在对所有条目进行过标记之后，UI将自动退出。
要检查您的作业状态，请在Amazon SageMaker控制台的 Ground Truth之下, 选择 Labeling jobs。
等待，直至作业状态显示为 Complete。

验证注释输出

要验证您的注释输出, 请打开S3存储桶并前往 <S3 Bucket Name>/output/<labeling-job-name>/manifests/output/output.manifest。您可以在这里查看Ground Truth创建的manifest文件。以下截屏所示，为本次演练中的示例条目。

训练一套自定义实体模型

现在，我们可以使用经过注释的数据集或者之前创建的output.manifest Ground Truth训练一套自定义实体识别器了。本节将引导大家完成notebook中提及的具体步骤。

处理经过注释的数据集

大家可以通过实体列表或者注释，为Amazon Comprehend自定义实体提供标签。在本文中，我们将使用Ground Truth标记作业生成注释内容。大家需要将经过注释的output.manifest文件转换为以下CSV格式：

File, Line, Begin Offset, End Offset, Typedocuments.txt, 0, 0, 11, VERSION

运行notebook中的以下代码以生成此annotations.csv 文件：

# Read the output manifest json and convert into a csv format as expected by Amazon Comprehend Custom Entity Recognizer
import json
import csv

# this will be the file that will be written by the format conversion code block below
csvout = 'annotations.csv'

with open(csvout, 'w', encoding="utf-8") as nf:
    csv_writer = csv.writer(nf)
    csv_writer.writerow(["File", "Line", "Begin Offset", "End Offset", "Type"])
    with open("data/groundtruth/output.manifest", "r") as fr:
        for num, line in enumerate(fr.readlines()):
            lj = json.loads(line)
            #print(str(lj))
            if lj and labeling_job_name in lj:
                for ent in lj[labeling_job_name]['annotations']['entities']:
                    csv_writer.writerow([fntrain,num,ent['startOffset'],ent['endOffset'],ent['label'].upper()])
    fr.close()
nf.close()        

s3_annot_key = "output/" + labeling_job_name + "/comprehend/" + csvout

upload_to_s3(s3_annot_key, csvout)

下图所示，为该文件的具体内容。

设置一套自定义实体识别器

本文在示例中使用API，但大家可以选择在Amazon Comprehend控制台上创建识别与批量分析作业。关于具体操作说明，请参阅使用Amazon Comprehend构建自定义实体识别器。

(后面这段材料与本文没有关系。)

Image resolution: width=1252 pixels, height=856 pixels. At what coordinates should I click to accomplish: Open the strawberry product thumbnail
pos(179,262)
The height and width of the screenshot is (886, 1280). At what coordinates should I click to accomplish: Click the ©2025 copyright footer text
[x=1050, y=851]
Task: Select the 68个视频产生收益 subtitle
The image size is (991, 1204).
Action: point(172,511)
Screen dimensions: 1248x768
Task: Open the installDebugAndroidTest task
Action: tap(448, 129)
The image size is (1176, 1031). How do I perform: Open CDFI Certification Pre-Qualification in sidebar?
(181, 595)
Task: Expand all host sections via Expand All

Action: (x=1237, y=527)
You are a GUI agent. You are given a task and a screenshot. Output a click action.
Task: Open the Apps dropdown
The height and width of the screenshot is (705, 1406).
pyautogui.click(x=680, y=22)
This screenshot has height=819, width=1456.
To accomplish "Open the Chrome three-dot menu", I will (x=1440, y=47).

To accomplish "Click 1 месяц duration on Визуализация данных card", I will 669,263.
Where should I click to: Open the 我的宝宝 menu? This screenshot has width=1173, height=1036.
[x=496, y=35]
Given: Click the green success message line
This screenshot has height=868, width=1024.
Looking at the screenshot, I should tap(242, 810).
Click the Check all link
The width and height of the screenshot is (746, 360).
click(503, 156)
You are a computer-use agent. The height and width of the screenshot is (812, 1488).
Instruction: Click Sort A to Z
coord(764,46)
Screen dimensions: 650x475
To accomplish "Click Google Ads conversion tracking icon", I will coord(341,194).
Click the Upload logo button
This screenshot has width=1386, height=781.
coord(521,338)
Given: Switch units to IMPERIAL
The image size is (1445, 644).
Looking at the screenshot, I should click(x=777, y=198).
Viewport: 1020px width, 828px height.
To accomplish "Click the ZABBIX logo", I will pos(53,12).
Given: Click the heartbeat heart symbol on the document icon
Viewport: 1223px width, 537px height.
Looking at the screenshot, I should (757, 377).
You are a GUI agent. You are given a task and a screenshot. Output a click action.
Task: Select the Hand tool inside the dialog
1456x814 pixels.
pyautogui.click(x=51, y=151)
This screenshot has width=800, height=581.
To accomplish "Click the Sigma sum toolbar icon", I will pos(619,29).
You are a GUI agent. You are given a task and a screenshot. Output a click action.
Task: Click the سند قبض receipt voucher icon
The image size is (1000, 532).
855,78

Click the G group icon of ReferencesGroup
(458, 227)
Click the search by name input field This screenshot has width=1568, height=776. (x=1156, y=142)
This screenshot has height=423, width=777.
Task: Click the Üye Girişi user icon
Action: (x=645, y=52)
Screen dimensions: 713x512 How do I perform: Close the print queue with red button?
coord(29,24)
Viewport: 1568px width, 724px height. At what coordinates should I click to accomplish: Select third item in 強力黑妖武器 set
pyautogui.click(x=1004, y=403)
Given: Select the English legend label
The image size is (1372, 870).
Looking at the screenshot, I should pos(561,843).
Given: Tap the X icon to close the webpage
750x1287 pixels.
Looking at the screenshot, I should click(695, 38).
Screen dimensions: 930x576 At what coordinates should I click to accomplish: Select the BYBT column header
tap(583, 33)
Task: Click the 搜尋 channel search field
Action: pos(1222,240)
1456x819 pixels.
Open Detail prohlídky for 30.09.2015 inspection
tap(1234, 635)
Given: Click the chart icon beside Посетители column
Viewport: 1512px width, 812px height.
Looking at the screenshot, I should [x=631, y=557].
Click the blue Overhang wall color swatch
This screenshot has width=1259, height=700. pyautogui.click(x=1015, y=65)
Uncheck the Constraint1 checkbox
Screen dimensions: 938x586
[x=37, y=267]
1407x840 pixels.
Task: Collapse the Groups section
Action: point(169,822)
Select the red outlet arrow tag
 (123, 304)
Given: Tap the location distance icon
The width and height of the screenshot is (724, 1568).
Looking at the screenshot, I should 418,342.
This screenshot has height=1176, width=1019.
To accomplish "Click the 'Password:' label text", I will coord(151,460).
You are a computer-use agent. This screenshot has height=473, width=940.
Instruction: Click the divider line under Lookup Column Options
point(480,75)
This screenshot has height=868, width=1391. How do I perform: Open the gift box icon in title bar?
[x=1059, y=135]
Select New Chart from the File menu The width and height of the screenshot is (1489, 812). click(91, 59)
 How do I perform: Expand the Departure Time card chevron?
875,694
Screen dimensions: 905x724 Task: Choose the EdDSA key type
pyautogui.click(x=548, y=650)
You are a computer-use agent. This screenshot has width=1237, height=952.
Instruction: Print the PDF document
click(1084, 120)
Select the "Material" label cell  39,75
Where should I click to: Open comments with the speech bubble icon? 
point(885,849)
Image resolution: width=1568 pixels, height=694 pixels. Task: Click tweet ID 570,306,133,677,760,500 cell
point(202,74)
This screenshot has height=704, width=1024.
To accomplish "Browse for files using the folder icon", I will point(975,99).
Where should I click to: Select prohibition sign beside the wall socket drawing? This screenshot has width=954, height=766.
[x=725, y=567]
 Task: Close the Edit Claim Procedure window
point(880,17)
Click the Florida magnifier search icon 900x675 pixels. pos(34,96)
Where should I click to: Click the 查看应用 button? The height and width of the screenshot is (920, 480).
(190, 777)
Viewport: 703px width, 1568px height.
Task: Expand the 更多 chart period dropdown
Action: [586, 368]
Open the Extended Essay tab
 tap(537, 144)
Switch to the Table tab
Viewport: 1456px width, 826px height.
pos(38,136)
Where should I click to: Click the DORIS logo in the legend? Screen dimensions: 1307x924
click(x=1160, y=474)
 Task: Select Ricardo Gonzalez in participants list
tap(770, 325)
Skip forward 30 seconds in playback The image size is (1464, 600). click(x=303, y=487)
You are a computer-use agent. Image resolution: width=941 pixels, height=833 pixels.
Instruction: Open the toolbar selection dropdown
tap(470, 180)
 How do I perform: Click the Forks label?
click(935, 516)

输入以下代码。在 s3_train_channel当中使用我们在预处理阶段生成的 train.csv 文件，借此进行识别器训练。在 s3_annot_channel当中，使用 annotations.csv 作为标签以训练您的自定义实体识别器。

custom_entity_request = {

      "Documents": { 
         "S3Uri": s3_train_channel
      },
      "Annotations": { 
         "S3Uri": s3_annot_channel
      },
      "EntityTypes": [
                {
                    "Type": "SERVICE"
                },
                {
                    "Type": "VERSION"
                }
      ]
}

使用 CreateEntityRecognizer 创建实体识别器。该实体识别器使用最低数量训练样本进行训练，借此生成Amazon A2I工作流中需要的部分低置信度预测结果。详见以下代码：

import datetime

id = str(datetime.datetime.now().strftime("%s"))
create_custom_entity_response = comprehend.create_entity_recognizer(
        RecognizerName = prefix + "-CER", 
        DataAccessRoleArn = role,
        InputDataConfig = custom_entity_request,
        LanguageCode = "en"
)

在实体识别器作业完成之后，我们将获得一款附带性能分数的识别器。如前所述，我们使用最低数量的训练样本进行识别器训练，借此生成Amazon A2I工作流中需要的部分低置信度预测结果。您可以在Amazon Comprehend控制台上找到这些指标，具体参见以下截屏。

创建一项批量实体检测分析作业，用以检测大量文件中的相应实体。

使用Amazon Comprehend StartEntitiesDetectionJob 操作以检测文件中的自定义实体。关于使用自定义实体识别器创建实时分析端点的具体操作说明，请参阅启动Amazon Comprehend自定义实体识别实时端点以执行注释任务。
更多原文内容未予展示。